REQUIRED TASKS:
1 > Transcribe the parenting forum post between "attempt to get" and "a good way.", inclusive.
2 > Go on with the parenting forum post, starting right after its last sentence.

GIVEN TEXT:

--- --- ---

Hope some experienced mamas chime in soon...


----------



## theskuldt (Jul 24, 2004)

i've been having this issue my 3 1/2 yo lately too: kicking and hitting me. This is definetly one thing that I am really not ok with.

My general strategy, which has been working out with mixed results on this one, is to keep things focused on the personal relationship, rather than the "rules". I think relationships are far more relavent to little ones (and to us all) than rules, which are pretty abstract. In other words, he doesn't have to refrain from kicking me because it's "wrong" or "not nice" but because *I* don't want to be hurt. This is also, importantly, what I want to model for him -if another kid hits him, giving that kid a time out or whatever is not going to be an option, nor is it really the way I want him to relate to people. walking away from them is.

I also do my best to figure out what the underlying motivation is so that I can more effectively redirect, and so I can understand what he's dealing with better. With this I see a lot of possibilities:
Simple curiousity ("hmmm i wonder what happens if I kick mom? Wonder what happens if I do it again when she asks me not to?").
attempt to get a particular kind of attention he feels lacking.
Feelings of anger, frustration, aggression.
Feelings of powerlessness, sadness, anxiety.
Physical/emotional energy that he doesn't know how to handle in a good way.

In practice, of course, this does not lead to any magical results, and I'm still trying to figure out how to do it best. Each time it occurs I feel like a get a little closer but it's a work in progress. I just try all the strategies I can think of and keep breathing to try to keep myself calm, which is a challenge cause it does really push my buttons, but important I think -he can't learn how to handle his feelings if I don't model handling mine well!

Here's how things went today:
He gets mad about something (don't remember what right now), and starts to hit me. I talk to him about it while holding up my hands to block his blows. "I don't want you to hit me. If you keep hitting me I'm going to get up and walk away from you. I would really rather be close to you and keep playing but I need to keep my body safe. I hope that you will do the same thing if somebody hurts you, you can walk away to keep your body safe."
We talk some more and he stops for a bit but also tells me he wants to hit me and he's doing it on purpose. love the honesty at this age









I try offering other things to hit: the couch, the floor, etc. ask him for ideas of things he'd like to hit that wouldn't hurt them.

When he doesn't stop I tell him I need go in a different room from him in order to not be hit. I walk into the bedroom with him so he can hit the bed by himself and then leave, reassuring him that I will still be close by and would love to be with him as soon as he can touch me in more gentle ways.

--- --- ---

MATERIAL:
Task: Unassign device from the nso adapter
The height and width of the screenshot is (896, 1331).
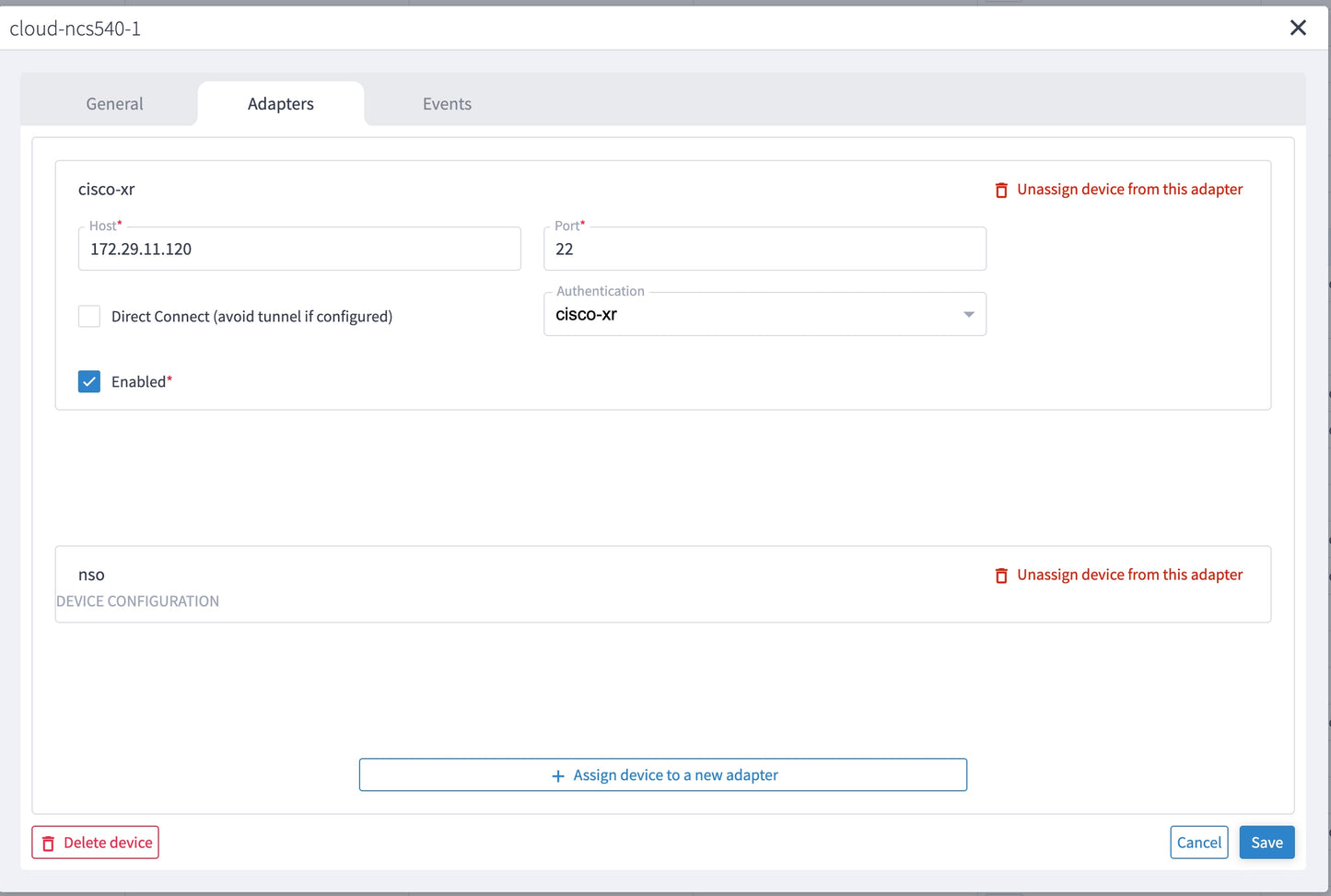Action: [1129, 574]
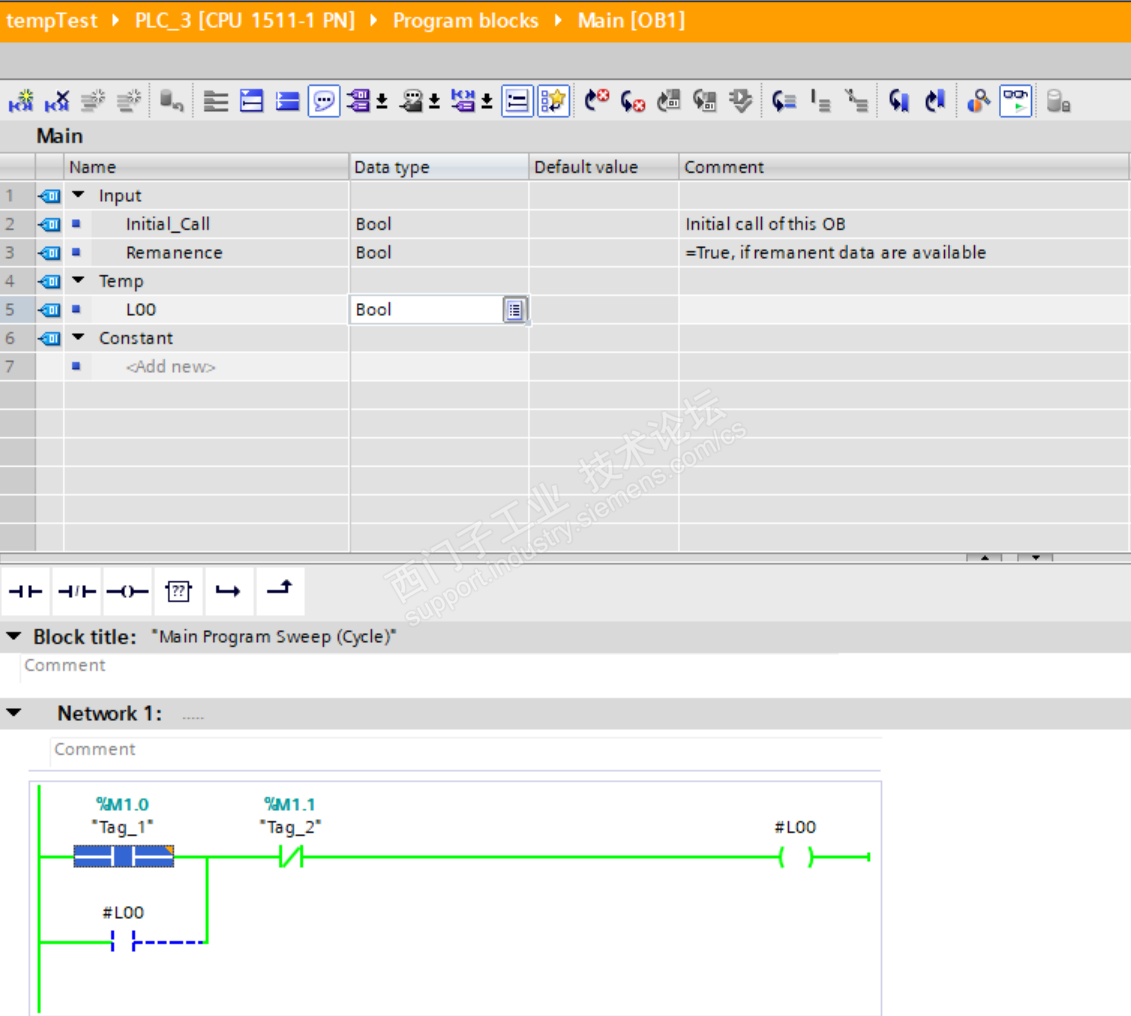Viewport: 1131px width, 1016px height.
Task: Insert a normally open contact from favorites
Action: (26, 591)
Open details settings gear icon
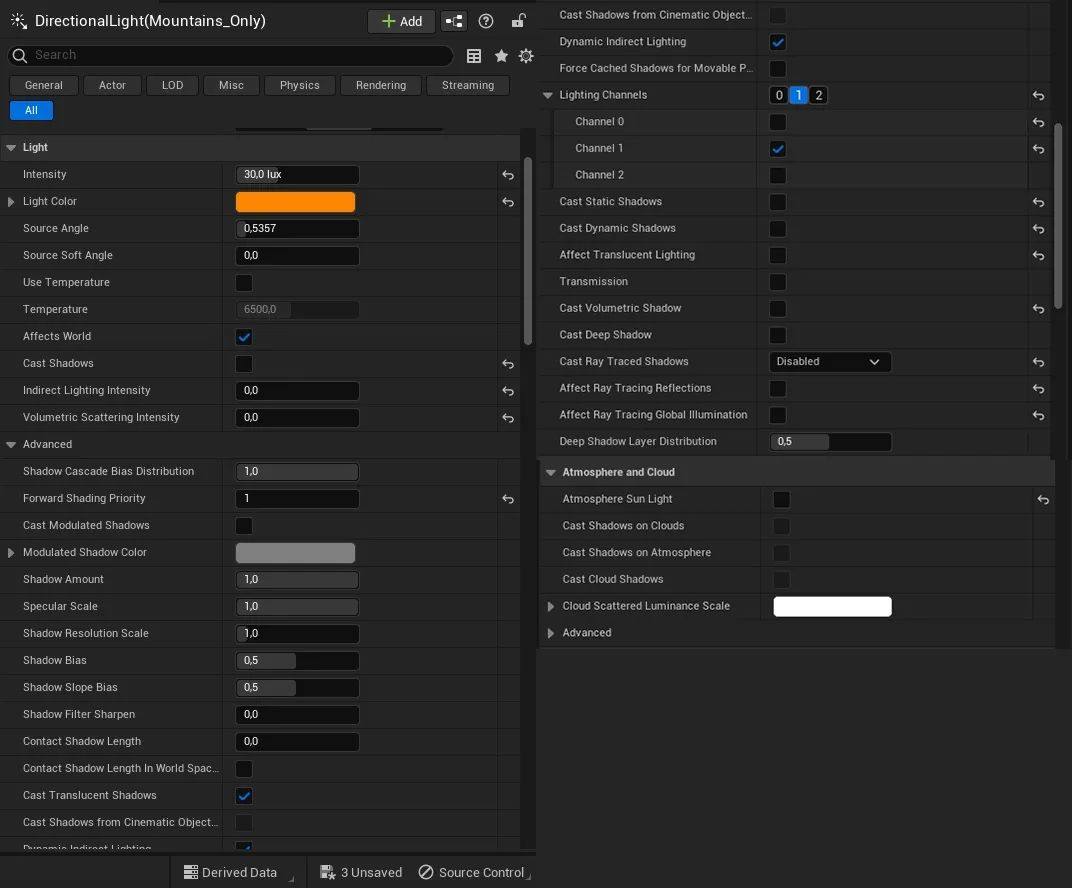This screenshot has height=888, width=1072. click(x=526, y=56)
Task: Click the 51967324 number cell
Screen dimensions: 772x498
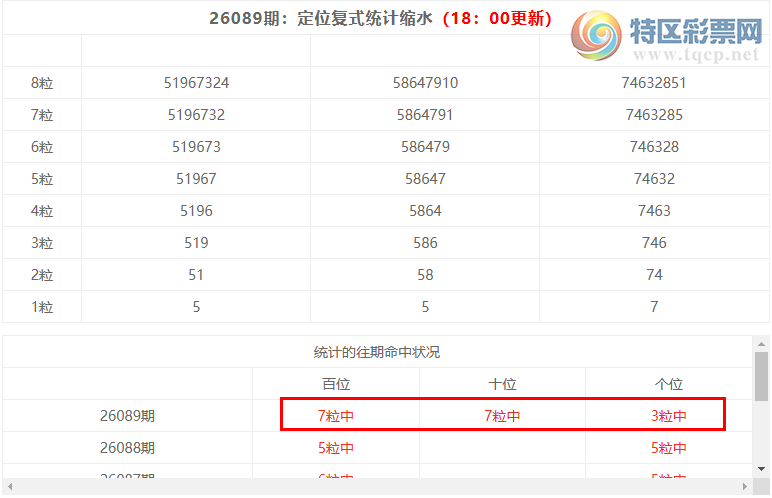Action: (196, 83)
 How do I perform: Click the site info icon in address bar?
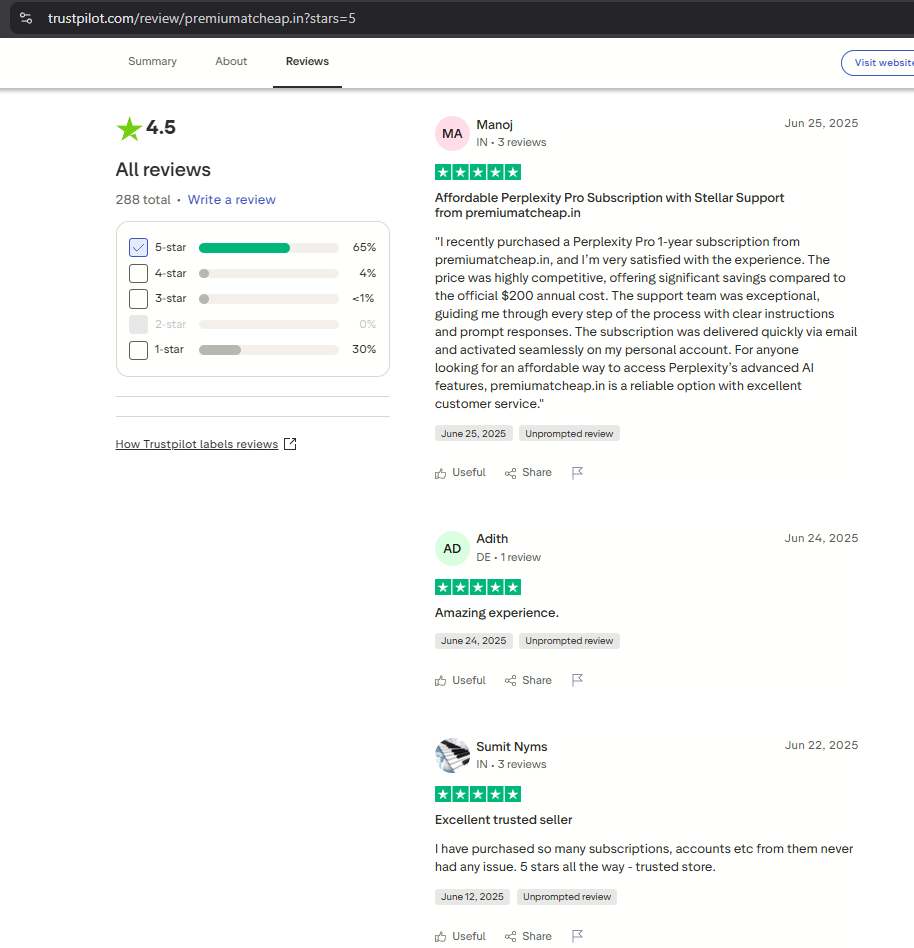tap(26, 18)
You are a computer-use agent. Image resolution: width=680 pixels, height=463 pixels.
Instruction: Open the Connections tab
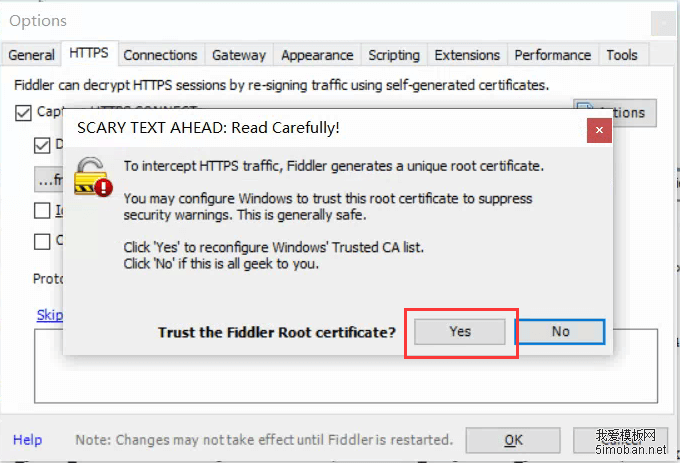160,55
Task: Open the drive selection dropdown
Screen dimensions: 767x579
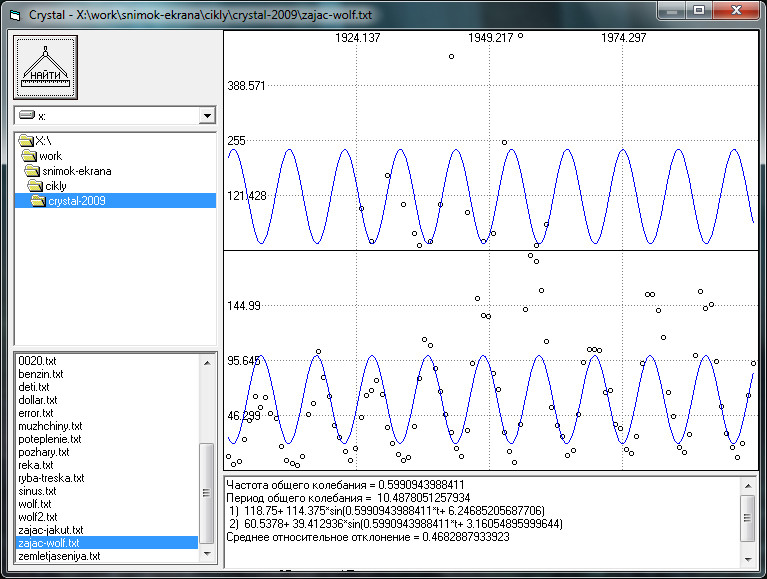Action: [x=207, y=116]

--- --- ---

OUTPUTS:
1 >
attempt to get a particular kind of attention he feels lacking.
Feelings of anger, frustration, aggression.
Feelings of powerlessness, sadness, anxiety.
Physical/emotional energy that he doesn't know how to handle in a good way.

2 >
I feel like with this physical seperation it's important that I be really clear and consistant (if he chases after me we will keep trying different rooms, and I will close the door, until he stops hurting me) but also reassuring and loving (telling him that I love him, that I will stay close by and still be in the house with him, always keeping him safe, etc) because feeling scared or abandoned is not going to help him act more calm and loving. and I imagine being separated from mom and stuck in a room by himself is pretty scary at 3. He looks pretty terrified when I mention closing the door, which is not the feeling I want to inspire.

he comes out and says he will stop but then starts again. we talk again about other options if he wants to hit or kick something, and about the fact the I will not be physically close when he hurts me. lots of repatition. Through out all of this I am putting up my hands to stop his, or holding his arms down, gently enough not to hurt him but firm enough that I'm not getting hit.
Eventually he says he want to go outside and kick the soccer ball (which I haven't even suggested). I honestly REALLY don't feel like going outside but I want to encourage him coming up with his own solutions so I do go.

We end up having a great time playing soccer together, and both end the afternoon (I think) feeling pretty trusting of eachother and close.

Of course, this all takes over an hour. which *sucks*. an hour in which I do not get dinner made or get the house picked up, and when my partner comes hom we have a less than ideal dinner of nachos and salad. An hour in which I have had my patience stretched super-thin, which sucks.

I too am hoping there is a wise mama out there who will reveal the secrets to solving this problem in a was easier way, but, for me at least, I'm not sure it's possible.
I'm sorry I don't have any definitive answers or how-to's I guess for myself I have to just keep struggling with it and prioritize dealing with it over getting other things done. I feel like we are making progress, in a healthy way, and that's what matters to me...

any thoughts/ideas/suggestions?


----------



## Arien (Sep 20, 2004)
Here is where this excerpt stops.